En este sentido, estamos hablando de una situación bastante compleja para la economía mexicana. Pues, de la misma forma que dichos contratos están suspendidos, la falta de medidas que garanticen el empleo deja en el limbo la posibilidad de que estos empleos, tras la reapertura de la actividad económica, vuelvan al mercado laboral de forma activa. De la misma forma que, dichos empleos, regresen como empleo formal y no como agregado a un empleo informal que, como recoge la estadística, arroja un nivel que, en contraste con las economías desarrolladas en occidente, resulta pasmoso ante la mirada de cualquier economista. Pues, pese a que ya sea la normalidad presente, estamos hablando de un mercado laboral que, a la luz de los datos, refleja unas carencias y una inseguridad tremendamente elevada.

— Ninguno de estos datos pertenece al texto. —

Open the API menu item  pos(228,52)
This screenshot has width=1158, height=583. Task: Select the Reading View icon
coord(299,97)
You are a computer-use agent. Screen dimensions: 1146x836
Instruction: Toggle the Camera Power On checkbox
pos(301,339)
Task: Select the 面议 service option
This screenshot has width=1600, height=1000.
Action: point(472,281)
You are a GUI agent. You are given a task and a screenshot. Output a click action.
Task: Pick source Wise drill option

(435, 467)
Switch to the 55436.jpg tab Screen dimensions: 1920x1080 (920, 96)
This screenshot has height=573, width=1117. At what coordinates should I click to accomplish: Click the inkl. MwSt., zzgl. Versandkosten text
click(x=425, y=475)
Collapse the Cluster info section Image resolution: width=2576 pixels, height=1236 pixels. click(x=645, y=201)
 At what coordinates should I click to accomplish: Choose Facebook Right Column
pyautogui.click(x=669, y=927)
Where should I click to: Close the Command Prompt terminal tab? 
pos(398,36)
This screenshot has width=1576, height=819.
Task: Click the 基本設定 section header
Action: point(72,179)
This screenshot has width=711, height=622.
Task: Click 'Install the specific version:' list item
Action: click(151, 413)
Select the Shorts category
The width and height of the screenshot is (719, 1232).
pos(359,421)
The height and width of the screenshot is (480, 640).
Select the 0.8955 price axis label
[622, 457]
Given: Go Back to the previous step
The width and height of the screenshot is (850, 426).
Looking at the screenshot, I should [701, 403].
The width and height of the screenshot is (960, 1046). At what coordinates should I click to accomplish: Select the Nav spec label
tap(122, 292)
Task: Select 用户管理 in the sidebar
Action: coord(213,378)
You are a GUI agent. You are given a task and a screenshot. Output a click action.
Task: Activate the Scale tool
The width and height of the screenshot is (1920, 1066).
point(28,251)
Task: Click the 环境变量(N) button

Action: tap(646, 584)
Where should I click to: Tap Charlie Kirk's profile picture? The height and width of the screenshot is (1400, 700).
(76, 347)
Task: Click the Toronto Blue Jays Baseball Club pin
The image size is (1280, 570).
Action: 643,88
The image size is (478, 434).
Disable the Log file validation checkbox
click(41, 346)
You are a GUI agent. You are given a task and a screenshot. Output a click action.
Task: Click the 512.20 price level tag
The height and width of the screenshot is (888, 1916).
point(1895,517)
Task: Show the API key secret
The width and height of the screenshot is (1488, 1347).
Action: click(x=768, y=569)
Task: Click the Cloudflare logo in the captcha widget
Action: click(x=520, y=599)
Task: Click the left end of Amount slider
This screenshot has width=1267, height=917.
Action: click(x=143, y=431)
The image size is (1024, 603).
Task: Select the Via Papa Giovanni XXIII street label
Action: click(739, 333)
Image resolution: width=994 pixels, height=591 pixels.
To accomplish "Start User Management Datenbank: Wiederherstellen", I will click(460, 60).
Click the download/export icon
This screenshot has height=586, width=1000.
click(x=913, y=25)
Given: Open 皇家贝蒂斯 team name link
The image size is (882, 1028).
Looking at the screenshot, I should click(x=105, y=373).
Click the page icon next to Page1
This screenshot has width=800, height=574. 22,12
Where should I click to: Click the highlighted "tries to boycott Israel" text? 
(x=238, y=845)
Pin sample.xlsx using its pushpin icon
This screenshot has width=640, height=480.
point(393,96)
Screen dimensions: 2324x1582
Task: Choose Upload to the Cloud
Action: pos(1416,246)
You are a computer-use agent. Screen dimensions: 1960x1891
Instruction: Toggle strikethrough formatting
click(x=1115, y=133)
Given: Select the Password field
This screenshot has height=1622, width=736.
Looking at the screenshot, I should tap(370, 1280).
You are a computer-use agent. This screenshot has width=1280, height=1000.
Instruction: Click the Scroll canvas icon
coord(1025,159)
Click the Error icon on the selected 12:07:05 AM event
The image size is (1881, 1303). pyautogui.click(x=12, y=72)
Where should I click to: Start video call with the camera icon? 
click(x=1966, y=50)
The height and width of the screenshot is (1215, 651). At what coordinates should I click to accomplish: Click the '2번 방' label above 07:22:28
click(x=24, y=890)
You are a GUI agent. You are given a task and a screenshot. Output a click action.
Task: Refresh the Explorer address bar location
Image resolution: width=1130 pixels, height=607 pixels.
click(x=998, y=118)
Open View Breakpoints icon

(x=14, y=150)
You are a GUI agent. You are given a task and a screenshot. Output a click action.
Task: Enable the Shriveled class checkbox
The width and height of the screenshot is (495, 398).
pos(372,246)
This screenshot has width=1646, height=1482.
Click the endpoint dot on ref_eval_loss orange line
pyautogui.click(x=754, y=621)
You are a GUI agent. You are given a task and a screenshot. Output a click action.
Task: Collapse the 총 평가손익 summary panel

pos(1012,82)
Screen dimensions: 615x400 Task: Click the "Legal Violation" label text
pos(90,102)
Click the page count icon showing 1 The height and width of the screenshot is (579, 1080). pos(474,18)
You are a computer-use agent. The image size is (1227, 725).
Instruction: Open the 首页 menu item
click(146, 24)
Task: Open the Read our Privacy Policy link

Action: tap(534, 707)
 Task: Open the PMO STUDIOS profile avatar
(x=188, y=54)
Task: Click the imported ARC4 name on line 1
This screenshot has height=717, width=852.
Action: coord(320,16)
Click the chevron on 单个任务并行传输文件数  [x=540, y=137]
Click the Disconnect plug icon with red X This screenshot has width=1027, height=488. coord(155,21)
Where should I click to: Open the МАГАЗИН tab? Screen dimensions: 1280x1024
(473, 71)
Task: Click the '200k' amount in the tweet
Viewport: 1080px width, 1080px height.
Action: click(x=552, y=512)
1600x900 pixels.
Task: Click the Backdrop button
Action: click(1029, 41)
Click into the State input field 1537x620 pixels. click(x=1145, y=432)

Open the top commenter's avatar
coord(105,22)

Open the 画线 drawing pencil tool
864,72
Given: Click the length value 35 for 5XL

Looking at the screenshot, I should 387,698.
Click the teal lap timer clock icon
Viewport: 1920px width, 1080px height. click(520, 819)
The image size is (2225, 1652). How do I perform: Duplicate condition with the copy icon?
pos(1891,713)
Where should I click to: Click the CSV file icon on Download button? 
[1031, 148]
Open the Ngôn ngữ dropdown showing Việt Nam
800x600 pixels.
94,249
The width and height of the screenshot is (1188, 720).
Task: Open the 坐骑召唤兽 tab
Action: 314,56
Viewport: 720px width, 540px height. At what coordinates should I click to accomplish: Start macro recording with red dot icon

Es momento de que México comience a recuperarse, pero que lo haga de una forma que, en aras de recuperar la economía y volver a crear empleo, se muestren incentivos a la contratación y a la reapertura de los negocios; todo ello, teniendo en cuenta que la incapacidad del país para suministrar inyecciones de capital público supone una limitación que otros países, por ejemplo, no tienen. Por tanto, el mejor incentivo, teniendo en cuenta el escaso fondo de maniobra para operar desde el sector público, debe ser el incentivo a la apertura de empresas, con ayudas en los pagos de impuestos y en la contratación. Pues en esta coyuntura, con una buena actuación, incluso parte del empleo que se está destruyendo en el mercado informal, cuando regrese, podría hacerlo como formal; pues los incentivos y los planes que promueva el Gobierno en este sentido podrían ser determinantes. Incentivos que, de la misma forma, traten de reforzar un mercado laboral que, de seguir así, seguirá destruyendo empleo en masa.

Por último, debemos tener en cuenta el deterioro de las cuentas públicas, así como el deterioro que están sufriendo las materias primas, así como toda fuente de ingresos en el país mexicano. Y es que, con una economía dependiente del comercio que no puede comerciar; con un empleo que deja de reportar beneficios fiscales al país; con unos ingresos de PEMEX muy alejados de los previsto; con una actividad económica prácticamente paralizada; así como una economía informal que se muestra excesivamente elevada; el país debe comenzar a retomar la situación, tratando de corregir desequilibrios que dejan al país en situaciones muy arriesgadas en momentos en los que la economía comienza a desacelerarse; máxime con un escenario de estancamiento, con previsiones futuras de contracción económica.